» WHAT YOU ARE ASKED TO DO
Restate the full set of records exactly, without adding or dropping a word.

Collected data
::::::
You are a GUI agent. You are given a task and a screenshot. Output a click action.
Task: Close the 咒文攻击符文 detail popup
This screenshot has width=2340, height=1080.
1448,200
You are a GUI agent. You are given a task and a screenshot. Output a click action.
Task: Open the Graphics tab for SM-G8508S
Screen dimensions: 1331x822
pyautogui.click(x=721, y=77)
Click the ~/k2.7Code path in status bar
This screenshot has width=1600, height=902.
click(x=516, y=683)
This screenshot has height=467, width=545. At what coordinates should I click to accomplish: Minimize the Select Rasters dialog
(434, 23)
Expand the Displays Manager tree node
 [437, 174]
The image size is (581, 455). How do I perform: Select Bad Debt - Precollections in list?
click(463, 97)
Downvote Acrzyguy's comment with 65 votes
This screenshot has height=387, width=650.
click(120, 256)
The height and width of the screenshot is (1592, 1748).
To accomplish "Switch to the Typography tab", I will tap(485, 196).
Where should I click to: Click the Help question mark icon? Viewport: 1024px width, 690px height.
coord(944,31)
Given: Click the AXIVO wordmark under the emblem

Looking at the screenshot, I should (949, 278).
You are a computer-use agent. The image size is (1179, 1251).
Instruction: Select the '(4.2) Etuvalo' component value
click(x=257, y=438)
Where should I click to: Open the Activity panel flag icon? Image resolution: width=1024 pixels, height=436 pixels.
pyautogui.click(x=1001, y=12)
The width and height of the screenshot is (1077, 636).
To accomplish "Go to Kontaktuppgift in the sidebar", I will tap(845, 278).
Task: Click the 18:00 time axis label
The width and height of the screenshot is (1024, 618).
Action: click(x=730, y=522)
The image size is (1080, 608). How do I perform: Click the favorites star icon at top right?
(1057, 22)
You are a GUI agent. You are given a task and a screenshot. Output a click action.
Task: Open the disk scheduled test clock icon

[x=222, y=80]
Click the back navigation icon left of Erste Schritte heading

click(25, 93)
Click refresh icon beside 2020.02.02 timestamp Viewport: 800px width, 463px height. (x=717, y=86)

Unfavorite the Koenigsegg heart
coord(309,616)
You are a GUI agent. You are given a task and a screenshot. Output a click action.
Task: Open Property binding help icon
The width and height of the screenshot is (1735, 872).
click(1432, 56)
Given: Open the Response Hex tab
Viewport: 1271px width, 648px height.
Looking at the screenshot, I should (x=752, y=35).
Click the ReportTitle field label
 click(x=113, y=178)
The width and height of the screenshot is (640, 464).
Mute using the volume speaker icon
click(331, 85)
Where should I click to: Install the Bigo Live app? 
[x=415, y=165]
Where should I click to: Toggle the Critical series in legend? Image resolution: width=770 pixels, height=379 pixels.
::::::
» EXERCISE ANSWER
You are a GUI agent. You are given a task and a screenshot. Output a click action.
Task: Close the 咒文攻击符文 detail popup
This screenshot has width=2340, height=1080.
1448,200
You are a GUI agent. You are given a task and a screenshot. Output a click action.
Task: Open the Graphics tab for SM-G8508S
Screen dimensions: 1331x822
pyautogui.click(x=721, y=77)
Click the ~/k2.7Code path in status bar
This screenshot has width=1600, height=902.
click(x=516, y=683)
This screenshot has height=467, width=545. At what coordinates should I click to accomplish: Minimize the Select Rasters dialog
(434, 23)
Expand the Displays Manager tree node
 [437, 174]
The image size is (581, 455). How do I perform: Select Bad Debt - Precollections in list?
click(463, 97)
Downvote Acrzyguy's comment with 65 votes
This screenshot has height=387, width=650.
click(120, 256)
The height and width of the screenshot is (1592, 1748).
To accomplish "Switch to the Typography tab", I will tap(485, 196).
Where should I click to: Click the Help question mark icon? Viewport: 1024px width, 690px height.
coord(944,31)
Given: Click the AXIVO wordmark under the emblem

Looking at the screenshot, I should (949, 278).
You are a computer-use agent. The image size is (1179, 1251).
Instruction: Select the '(4.2) Etuvalo' component value
click(x=257, y=438)
Where should I click to: Open the Activity panel flag icon? Image resolution: width=1024 pixels, height=436 pixels.
pyautogui.click(x=1001, y=12)
The width and height of the screenshot is (1077, 636).
To accomplish "Go to Kontaktuppgift in the sidebar", I will tap(845, 278).
Task: Click the 18:00 time axis label
The width and height of the screenshot is (1024, 618).
Action: click(x=730, y=522)
The image size is (1080, 608). How do I perform: Click the favorites star icon at top right?
(1057, 22)
You are a GUI agent. You are given a task and a screenshot. Output a click action.
Task: Open the disk scheduled test clock icon

[x=222, y=80]
Click the back navigation icon left of Erste Schritte heading

click(25, 93)
Click refresh icon beside 2020.02.02 timestamp Viewport: 800px width, 463px height. (x=717, y=86)

Unfavorite the Koenigsegg heart
coord(309,616)
You are a GUI agent. You are given a task and a screenshot. Output a click action.
Task: Open Property binding help icon
The width and height of the screenshot is (1735, 872).
click(1432, 56)
Given: Open the Response Hex tab
Viewport: 1271px width, 648px height.
Looking at the screenshot, I should (x=752, y=35).
Click the ReportTitle field label
 click(x=113, y=178)
The width and height of the screenshot is (640, 464).
Mute using the volume speaker icon
click(331, 85)
Where should I click to: Install the Bigo Live app? 
[x=415, y=165]
Where should I click to: Toggle the Critical series in legend? Image resolution: width=770 pixels, height=379 pixels.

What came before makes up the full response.